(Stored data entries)
□ □ □ □ □
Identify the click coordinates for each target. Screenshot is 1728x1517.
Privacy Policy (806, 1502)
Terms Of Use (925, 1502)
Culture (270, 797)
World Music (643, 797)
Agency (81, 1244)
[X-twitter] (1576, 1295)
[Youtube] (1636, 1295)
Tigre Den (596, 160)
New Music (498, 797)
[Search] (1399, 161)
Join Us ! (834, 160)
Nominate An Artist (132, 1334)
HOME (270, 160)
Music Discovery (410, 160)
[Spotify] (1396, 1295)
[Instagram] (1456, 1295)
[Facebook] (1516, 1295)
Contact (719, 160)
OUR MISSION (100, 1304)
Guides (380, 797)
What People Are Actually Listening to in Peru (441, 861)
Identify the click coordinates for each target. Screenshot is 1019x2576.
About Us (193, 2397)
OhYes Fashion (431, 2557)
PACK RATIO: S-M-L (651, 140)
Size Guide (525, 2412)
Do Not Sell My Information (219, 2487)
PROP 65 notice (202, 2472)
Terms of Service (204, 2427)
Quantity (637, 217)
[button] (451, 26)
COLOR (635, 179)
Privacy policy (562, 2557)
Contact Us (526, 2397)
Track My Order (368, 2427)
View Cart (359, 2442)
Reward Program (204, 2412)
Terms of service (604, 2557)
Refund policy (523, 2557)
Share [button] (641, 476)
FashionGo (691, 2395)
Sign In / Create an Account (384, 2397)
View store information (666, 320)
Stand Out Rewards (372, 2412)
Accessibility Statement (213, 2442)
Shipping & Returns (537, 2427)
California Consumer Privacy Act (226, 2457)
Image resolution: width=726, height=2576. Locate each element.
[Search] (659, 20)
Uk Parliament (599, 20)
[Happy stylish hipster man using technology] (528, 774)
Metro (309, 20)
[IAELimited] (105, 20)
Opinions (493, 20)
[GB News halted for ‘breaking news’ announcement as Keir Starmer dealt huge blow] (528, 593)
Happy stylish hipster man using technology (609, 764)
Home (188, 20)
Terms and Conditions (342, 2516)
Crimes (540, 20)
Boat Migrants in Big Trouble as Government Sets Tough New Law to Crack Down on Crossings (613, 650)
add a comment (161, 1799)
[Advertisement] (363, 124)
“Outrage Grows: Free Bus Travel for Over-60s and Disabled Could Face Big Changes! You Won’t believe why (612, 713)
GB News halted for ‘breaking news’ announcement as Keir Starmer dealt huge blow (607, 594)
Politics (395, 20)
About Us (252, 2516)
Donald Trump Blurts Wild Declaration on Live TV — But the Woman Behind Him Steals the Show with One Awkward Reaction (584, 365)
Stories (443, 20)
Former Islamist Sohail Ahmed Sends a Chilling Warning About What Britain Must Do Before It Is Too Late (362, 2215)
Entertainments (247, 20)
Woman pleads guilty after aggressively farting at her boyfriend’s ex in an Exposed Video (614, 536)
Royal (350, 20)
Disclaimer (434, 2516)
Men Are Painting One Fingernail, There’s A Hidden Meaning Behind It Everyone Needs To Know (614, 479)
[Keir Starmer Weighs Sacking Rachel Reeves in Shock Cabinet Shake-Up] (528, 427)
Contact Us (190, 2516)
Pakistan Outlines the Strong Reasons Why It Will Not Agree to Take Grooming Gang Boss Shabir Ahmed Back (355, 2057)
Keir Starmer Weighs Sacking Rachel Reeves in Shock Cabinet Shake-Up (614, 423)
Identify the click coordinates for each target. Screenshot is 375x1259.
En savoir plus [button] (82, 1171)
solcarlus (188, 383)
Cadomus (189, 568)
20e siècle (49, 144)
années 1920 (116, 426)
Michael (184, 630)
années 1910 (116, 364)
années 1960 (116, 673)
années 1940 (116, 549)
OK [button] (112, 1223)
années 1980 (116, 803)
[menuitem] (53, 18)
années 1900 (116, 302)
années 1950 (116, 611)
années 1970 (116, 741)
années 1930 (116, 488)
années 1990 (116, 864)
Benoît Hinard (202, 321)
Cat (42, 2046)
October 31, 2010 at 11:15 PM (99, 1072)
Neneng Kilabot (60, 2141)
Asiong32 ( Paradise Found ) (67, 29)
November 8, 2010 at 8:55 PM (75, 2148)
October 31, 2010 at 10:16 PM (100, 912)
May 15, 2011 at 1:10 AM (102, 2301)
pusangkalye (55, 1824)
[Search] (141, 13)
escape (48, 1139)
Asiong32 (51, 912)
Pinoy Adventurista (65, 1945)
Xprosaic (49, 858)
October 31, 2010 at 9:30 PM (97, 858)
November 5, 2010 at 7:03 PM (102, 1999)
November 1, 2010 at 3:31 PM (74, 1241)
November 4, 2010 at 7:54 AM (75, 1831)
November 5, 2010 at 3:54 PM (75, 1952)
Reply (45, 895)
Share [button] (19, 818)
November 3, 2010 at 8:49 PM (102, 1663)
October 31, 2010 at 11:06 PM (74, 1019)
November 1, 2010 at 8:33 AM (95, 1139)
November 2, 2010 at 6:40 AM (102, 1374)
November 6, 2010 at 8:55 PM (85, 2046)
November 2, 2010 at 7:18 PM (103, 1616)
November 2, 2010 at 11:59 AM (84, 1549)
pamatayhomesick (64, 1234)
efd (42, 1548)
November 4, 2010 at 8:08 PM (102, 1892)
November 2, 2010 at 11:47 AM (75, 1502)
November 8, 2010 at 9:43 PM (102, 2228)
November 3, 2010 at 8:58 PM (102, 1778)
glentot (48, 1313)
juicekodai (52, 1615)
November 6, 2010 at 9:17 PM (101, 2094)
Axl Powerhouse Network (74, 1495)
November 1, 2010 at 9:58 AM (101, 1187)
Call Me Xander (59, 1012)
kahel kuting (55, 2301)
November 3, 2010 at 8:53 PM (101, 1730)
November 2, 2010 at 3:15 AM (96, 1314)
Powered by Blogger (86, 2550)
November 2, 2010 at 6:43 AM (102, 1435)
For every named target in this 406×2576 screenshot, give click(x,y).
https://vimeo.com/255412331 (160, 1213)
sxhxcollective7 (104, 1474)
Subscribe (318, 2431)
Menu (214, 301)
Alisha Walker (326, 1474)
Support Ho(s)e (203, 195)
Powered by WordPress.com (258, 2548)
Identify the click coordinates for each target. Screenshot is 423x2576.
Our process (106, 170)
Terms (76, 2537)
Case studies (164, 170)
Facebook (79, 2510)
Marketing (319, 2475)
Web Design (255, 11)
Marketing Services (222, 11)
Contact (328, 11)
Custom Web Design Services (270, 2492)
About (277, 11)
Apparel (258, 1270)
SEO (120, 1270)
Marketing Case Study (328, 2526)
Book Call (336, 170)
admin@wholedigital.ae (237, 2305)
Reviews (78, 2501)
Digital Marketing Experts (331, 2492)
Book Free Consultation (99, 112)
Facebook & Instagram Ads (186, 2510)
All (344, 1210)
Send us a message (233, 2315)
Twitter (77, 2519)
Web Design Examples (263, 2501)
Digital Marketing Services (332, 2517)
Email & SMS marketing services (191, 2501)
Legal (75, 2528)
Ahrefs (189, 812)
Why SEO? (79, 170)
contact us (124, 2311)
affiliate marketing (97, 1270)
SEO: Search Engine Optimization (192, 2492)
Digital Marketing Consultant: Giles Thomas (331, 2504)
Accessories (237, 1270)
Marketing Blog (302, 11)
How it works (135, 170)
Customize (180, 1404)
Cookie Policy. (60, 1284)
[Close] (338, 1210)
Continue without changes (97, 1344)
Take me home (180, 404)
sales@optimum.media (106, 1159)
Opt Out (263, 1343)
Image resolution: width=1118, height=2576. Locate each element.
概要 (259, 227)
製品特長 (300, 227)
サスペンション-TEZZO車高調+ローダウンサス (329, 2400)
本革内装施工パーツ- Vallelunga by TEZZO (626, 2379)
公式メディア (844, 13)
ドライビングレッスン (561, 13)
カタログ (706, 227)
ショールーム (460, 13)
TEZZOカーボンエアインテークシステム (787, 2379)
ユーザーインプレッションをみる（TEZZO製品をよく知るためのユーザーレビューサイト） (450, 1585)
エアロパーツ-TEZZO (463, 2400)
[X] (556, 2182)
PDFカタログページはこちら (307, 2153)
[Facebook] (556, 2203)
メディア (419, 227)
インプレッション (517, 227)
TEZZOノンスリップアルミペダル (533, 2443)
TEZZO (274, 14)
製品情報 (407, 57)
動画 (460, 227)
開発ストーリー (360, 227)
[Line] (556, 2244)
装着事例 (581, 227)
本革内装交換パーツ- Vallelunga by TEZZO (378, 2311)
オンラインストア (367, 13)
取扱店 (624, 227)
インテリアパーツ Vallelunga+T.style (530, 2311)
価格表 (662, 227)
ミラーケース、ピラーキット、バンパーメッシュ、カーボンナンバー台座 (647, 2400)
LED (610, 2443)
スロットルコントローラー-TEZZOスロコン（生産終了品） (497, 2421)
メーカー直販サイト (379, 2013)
□ □ □ □ □
■ WHAT THE TASK ASKS ■
Among the records above, find each line holding the string "Behind" and pull it out.

■ ANSWER SECTION ■
Donald Trump Blurts Wild Declaration on Live TV — But the Woman Behind Him Steals the Show with One Awkward Reaction (584, 365)
Men Are Painting One Fingernail, There’s A Hidden Meaning Behind It Everyone Needs To Know (614, 479)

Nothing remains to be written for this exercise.